From the start, Apple has been a company focused on design to a greater extent than most tech companies: While Steve Wozniak‘s groundbreaking architecture for the Apple II gave it an advantage over the other personal computers of the day, industrial designer Jerry Mannock‘s iconic beige case designs helped it and subsequent early Apple computers bridge the gap from hacker favorite to mass-market hit. And so it wouldn’t be surprising, as Cattani Simone proposes, if Apple’s Finder icon was influenced by Picasso’s 1934 painting “Two Characters”: [text below originally written in Italian and translated by a friend of Simone’s]
Today I’ve visited the gallery … and even though I’m not a fan of this type of art, I have to admit that the works are not bad at all.

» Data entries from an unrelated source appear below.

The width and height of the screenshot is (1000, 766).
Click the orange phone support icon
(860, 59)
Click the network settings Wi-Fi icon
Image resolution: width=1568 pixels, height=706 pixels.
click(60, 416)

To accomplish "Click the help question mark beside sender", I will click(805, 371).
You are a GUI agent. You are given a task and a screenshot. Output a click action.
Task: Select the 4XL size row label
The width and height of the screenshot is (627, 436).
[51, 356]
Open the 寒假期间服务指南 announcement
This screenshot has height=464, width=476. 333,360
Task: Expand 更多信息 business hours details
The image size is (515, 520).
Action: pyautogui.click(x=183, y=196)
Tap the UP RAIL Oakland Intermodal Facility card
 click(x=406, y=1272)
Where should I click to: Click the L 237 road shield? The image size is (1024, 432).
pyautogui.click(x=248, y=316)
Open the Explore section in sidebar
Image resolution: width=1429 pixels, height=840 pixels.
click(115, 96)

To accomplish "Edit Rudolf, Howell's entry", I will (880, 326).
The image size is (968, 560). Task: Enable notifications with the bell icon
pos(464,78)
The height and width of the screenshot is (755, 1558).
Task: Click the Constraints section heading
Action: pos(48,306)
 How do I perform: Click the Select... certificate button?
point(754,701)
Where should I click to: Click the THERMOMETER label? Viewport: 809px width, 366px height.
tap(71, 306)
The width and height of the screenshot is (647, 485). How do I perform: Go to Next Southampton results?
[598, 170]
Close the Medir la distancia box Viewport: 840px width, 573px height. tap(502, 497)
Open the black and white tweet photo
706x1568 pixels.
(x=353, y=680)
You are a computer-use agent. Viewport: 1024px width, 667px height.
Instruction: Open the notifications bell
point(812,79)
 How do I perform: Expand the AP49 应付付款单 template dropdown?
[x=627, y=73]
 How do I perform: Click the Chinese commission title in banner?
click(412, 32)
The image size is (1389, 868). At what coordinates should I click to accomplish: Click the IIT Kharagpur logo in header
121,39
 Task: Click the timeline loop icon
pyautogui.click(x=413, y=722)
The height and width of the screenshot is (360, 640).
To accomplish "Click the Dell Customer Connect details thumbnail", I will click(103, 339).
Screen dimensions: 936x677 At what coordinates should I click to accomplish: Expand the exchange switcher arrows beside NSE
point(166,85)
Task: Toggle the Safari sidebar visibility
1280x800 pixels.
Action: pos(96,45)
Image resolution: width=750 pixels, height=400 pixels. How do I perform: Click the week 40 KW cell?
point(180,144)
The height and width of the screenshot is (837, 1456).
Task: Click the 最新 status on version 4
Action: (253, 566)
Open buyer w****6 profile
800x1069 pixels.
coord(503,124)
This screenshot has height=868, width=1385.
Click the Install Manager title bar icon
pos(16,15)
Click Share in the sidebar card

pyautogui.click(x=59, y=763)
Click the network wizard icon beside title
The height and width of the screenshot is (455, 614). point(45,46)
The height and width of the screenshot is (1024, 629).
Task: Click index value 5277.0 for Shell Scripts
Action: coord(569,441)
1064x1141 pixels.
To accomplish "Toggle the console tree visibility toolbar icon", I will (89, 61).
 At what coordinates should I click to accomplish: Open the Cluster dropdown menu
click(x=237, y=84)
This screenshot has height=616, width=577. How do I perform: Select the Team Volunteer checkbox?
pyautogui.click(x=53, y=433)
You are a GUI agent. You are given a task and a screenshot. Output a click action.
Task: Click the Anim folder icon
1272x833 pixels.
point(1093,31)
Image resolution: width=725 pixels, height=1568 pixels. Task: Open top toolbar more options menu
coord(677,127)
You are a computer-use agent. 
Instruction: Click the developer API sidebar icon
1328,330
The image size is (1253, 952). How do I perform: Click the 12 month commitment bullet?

But looking at those I felt there was something strange …. Do you notice anything familiar?
The icon of the Macintosh Finder seems very similar to the face of one of the characters of the work of the Spanish artist … Initially I told myself that it wasn’t possible … I’ve never heard about that and anyway someone would know the story for sure … but on the internet there seems to be no correspondence between these things … or at least … No one has mentioned it in the network….
Meanwhile, Benjamin Mosse surmises that the Finder icon was influenced by the poster for the first Bauhaus exhibition in Weimar. Thoughts? I’m sure a lot of tech industrial designers wish their work was as closely scrutinized as Apple’s.